_TASK GOAL_
Write out the entries below word for word, starting at the very first line and ending with the line that contains "I want to click on x-tick-label: 11, so".

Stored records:

•••••

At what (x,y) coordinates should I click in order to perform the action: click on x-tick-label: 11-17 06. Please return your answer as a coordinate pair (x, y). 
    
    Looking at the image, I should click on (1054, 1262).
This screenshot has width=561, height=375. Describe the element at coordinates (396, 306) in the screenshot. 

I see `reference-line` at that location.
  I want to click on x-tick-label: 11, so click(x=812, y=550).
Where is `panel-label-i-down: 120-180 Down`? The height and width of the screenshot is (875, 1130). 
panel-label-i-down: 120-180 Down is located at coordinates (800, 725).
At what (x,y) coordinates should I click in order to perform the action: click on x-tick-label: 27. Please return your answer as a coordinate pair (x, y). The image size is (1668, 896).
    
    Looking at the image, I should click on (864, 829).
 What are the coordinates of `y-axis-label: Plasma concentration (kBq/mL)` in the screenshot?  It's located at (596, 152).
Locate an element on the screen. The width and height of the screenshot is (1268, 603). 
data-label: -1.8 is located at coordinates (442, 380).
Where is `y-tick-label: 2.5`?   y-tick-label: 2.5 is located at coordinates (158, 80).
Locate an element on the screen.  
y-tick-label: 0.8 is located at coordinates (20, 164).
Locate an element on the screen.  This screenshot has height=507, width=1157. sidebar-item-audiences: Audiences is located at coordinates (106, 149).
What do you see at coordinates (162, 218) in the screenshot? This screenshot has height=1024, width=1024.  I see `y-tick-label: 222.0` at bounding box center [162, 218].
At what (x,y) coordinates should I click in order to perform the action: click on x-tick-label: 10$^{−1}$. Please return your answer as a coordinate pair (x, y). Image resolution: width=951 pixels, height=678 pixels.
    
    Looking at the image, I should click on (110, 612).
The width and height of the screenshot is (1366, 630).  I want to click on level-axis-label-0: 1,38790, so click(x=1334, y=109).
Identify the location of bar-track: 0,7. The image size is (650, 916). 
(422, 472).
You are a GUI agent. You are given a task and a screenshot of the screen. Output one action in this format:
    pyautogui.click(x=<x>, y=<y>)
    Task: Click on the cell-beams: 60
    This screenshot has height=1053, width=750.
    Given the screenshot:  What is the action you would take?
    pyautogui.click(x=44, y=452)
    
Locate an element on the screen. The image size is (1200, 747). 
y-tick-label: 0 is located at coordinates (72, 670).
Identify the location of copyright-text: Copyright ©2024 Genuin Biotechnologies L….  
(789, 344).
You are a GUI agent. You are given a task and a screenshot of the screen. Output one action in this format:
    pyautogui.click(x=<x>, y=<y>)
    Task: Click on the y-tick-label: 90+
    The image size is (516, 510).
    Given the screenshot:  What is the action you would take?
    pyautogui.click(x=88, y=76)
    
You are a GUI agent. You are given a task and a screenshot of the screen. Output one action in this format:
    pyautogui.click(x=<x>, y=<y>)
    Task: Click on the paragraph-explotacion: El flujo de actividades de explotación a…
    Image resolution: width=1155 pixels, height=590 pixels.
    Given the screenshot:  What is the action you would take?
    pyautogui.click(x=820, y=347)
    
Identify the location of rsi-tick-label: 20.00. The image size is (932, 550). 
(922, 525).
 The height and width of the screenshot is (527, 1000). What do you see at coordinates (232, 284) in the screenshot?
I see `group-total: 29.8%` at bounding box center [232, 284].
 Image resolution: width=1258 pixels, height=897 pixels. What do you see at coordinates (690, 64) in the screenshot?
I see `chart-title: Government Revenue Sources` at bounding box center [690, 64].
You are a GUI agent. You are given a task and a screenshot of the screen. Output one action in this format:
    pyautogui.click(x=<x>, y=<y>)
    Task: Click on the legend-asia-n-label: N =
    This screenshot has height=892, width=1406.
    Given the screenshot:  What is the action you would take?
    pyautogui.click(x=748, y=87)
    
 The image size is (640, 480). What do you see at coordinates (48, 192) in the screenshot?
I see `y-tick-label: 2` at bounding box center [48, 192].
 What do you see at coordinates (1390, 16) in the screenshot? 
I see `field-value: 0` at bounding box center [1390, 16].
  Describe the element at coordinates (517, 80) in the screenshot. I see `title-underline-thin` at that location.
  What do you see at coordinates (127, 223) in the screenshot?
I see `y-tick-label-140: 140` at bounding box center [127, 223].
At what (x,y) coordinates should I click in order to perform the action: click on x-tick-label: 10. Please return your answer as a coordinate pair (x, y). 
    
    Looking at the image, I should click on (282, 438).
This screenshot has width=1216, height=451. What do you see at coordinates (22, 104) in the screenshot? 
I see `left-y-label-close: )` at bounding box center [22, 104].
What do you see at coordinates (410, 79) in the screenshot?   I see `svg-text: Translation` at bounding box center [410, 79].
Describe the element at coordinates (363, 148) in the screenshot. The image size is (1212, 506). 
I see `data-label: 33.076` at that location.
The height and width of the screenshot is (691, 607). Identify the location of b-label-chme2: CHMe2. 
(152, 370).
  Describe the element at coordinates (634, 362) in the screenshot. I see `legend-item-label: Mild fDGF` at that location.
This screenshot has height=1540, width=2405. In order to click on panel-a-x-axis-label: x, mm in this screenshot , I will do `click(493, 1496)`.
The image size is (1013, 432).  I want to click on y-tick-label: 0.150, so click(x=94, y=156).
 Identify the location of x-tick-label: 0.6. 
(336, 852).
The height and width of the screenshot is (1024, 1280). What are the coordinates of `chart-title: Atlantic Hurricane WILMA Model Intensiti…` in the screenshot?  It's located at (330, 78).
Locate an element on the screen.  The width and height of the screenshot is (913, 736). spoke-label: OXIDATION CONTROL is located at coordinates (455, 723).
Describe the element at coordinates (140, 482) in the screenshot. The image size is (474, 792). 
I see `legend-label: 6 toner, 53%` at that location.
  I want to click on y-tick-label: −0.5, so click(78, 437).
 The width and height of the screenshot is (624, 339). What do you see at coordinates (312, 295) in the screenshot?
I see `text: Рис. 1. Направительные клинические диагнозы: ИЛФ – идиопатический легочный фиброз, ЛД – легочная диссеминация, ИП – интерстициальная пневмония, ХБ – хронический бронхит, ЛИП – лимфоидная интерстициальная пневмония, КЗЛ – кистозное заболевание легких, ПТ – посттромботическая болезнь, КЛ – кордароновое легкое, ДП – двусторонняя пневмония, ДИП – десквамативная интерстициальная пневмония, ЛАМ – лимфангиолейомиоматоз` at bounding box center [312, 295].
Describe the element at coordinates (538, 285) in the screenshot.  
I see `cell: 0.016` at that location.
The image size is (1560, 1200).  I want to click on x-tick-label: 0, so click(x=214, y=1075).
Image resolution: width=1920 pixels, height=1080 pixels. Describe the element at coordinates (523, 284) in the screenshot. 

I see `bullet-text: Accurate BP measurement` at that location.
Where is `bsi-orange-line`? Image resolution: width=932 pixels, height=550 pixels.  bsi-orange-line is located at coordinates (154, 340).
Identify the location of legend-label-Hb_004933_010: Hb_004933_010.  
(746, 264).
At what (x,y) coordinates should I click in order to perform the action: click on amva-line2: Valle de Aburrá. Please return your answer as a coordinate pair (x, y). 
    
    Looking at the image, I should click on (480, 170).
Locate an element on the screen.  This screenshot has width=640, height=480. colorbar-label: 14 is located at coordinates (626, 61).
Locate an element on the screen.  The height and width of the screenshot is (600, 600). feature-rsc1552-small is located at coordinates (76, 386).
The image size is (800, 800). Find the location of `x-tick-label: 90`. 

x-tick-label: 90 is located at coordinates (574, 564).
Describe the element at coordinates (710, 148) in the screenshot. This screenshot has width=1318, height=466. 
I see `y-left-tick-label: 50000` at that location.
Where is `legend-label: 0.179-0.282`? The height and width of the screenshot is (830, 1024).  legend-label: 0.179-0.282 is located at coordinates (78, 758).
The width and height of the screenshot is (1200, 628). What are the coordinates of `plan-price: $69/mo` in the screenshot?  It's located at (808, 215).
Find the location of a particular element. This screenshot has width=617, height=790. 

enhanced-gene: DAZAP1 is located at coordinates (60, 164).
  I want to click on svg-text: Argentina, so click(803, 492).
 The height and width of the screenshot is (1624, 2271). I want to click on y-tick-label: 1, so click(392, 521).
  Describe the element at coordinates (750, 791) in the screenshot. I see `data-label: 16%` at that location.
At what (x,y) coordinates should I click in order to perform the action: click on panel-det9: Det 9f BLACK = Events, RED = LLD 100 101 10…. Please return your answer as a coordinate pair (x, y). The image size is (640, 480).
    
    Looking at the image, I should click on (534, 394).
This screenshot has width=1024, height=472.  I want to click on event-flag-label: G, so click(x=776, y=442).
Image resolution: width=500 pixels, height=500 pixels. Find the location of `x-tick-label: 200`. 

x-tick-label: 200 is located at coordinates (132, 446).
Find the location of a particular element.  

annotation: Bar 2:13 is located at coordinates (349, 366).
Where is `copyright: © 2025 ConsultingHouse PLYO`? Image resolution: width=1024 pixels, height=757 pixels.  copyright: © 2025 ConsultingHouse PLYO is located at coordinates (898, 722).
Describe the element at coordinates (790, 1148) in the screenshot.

•••••

_OUTPUT FOR THIS EXERCISE_
At what (x,y) coordinates should I click in order to perform the action: click on x-tick-label: 11-17 06. Please return your answer as a coordinate pair (x, y). 
    
    Looking at the image, I should click on (1054, 1262).
This screenshot has width=561, height=375. Describe the element at coordinates (396, 306) in the screenshot. 

I see `reference-line` at that location.
  I want to click on x-tick-label: 11, so click(x=812, y=550).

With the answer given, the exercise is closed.